An additional 38 acres of land has been added to the city nature preserve after Gerard Geelhoed of Grand Rapids decided he wanted to donate his land to the city of Belding after purchasing it more than 20 years ago as an investment.
Thanks to Geelhoed’s generosity, the addition to the nature preserve came at virtually no cost to the city, said City Manager Randy DeBruine
“The (Michigan Department of Natural Resources) grant paid for 75 percent of the acquisition, the closing cost (of the sale) and the remaining 25 percent was paid for by Mr. Geelhoed himself, so the city had no costs, except for the grant application,” DeBruine said.
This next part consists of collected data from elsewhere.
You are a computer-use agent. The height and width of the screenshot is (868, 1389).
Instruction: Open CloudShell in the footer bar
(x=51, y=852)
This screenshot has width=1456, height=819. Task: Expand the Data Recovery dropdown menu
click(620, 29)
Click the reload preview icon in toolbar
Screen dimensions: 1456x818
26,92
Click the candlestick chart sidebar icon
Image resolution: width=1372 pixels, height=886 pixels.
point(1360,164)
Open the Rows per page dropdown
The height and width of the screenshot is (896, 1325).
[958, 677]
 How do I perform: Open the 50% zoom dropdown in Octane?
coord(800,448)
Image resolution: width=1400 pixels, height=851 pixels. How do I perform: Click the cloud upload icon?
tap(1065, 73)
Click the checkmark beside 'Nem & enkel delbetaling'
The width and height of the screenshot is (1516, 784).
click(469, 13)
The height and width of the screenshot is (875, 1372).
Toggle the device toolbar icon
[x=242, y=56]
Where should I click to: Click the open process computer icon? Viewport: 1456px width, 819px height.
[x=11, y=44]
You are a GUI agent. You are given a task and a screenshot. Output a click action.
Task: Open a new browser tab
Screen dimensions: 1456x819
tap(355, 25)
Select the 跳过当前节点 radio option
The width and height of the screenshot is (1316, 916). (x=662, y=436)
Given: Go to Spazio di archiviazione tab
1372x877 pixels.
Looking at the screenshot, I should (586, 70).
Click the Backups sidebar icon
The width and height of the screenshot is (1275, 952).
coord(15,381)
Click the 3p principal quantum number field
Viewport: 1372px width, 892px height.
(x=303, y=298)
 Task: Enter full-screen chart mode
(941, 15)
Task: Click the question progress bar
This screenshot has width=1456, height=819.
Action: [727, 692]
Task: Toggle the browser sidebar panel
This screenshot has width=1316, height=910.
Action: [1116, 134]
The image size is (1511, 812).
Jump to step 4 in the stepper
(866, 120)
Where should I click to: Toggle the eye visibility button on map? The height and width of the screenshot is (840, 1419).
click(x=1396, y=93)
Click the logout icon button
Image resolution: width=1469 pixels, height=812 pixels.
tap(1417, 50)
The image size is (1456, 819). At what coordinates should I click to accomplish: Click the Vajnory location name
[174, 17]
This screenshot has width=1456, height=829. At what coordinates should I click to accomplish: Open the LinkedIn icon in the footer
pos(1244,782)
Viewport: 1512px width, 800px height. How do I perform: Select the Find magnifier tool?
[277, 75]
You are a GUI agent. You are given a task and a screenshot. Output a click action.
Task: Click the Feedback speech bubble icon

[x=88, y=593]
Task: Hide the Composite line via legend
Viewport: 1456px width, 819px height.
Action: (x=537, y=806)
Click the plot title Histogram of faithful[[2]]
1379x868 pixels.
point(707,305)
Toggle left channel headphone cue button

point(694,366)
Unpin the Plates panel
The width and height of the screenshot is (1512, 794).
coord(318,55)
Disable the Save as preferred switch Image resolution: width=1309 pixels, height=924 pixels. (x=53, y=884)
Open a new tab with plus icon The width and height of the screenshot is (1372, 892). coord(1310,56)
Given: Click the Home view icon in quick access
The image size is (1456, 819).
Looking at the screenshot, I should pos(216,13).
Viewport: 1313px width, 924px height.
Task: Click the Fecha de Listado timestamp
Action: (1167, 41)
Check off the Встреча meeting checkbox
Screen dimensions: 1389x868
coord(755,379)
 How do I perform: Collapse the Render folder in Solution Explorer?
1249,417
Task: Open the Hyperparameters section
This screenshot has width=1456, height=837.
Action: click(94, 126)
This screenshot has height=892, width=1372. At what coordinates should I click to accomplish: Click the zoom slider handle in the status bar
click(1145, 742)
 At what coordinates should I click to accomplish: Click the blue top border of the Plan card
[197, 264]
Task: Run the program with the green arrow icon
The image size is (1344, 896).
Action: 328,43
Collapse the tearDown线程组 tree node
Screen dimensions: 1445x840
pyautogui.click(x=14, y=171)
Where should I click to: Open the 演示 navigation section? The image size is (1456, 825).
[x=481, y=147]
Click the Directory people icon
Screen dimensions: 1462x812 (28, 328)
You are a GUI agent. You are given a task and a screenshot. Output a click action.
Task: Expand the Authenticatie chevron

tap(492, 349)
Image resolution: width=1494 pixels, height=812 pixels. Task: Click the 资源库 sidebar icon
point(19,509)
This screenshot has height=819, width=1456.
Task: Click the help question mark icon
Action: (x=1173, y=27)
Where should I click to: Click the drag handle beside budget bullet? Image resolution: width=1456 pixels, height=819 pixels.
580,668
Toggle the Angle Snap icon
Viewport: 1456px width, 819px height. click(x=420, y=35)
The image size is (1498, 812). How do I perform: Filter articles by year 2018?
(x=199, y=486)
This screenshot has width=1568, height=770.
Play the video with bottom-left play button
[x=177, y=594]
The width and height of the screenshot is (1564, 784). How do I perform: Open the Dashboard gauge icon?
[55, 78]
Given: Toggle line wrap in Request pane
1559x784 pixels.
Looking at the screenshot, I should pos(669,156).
According to DeBruine, the total sale of the property, which lies south of Merrick Street in the far eastern portion of the city limits, to the city, was $250,000. The DNR grant, which the city successfully applied for, covered $190,000 of the sale, with the remaining $62,000 paid for by Geelhoed himself.
Geelhoed said he was proud to be able to donate the land to the city, where he felt it belonged as opposed to facing potential to be purchased by a potential land developer.
“I’m glad (the city) ended up with the land,” Geelhoed said. “I just thought it wasn’t in my interest to give (the city) an easement (on the property) and let the property go to some developer.”
Geelhoed said he preferred that the land remain a nature preserve, which is now possible with it becoming an extension of Lightning Bend Nature Preserve.
“They’ve been talking about putting in a bike path for 20 years,” he said. “I think that once they get the whole bike path in, there’s a lot of people that are going to come through here and say ‘I like this town’ and hopefully they will move here. That’s what they need here, people moving in.”
Belding Recreation Board Chairman Michael Hamp said the acquisition of the new land is “a proud moment for the city of Belding.”
“Once this is all said and done, it now gives the recreation board and city manager new directives to push for more money for trails so we can connect Lighting Bend to our trial system downtown,” Hamp said. “That’s a part of our recreation plan. It’s a big step for us and it’s something we’ve wanted a long time.”
For city Councilwoman Andrea Belding, the new addition to the nature preserve is a chance to highlight “another half-mile of scenic riverfront that we have here in Belding.”
“That’s something that we’re very proud of,” she added. “This was a true effort to make Lighting Bend Nature Preserve a more substantial part of our park system. This parcel is a magnificent piece that stretches along the river and will allow residents access to a park that sometimes seems forgotten and quite simply, out of the way for some of our residents.”